WELLINGTON: A Chinese-born businessman has agreed to pay New Zealand authorities US$31 million to settle their money laundering investigation into him, although he remains wanted by Beijing over the alleged multi-million-dollar fraud.
William Yan, 45, holds New Zealand citizenship and denies any wrongdoing. Although he was never charged in New Zealand with money-laundering, China still considers him one of the country’s most-wanted suspects.
New Zealand police said Tuesday they have frozen assets worth NZ$42.85 million (US$31.22 million) including luxury cars, property and millions of dollars in bank funds, which will not be released until the money is paid.
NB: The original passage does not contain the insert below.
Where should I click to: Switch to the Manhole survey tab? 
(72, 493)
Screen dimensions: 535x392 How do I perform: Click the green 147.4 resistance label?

The settlement with Yan, his wife Wei You and two associates follows a complex three-year investigation into alleged laundering of money derived from a series of frauds in China between 1999-2001.
“The outcome in this case reflects the effective working relationship between Chinese and New Zealand law enforcement agencies,” said Paul Hampton, manager of the police financial crime unit.
The High Court had approved the settlement, police said in a statement.
“They were alleged to have assisted in money laundering and various property associated with them was restrained, including three Auckland properties, a Porsche and Maserati, and over NZ$4.5 million in bank funds.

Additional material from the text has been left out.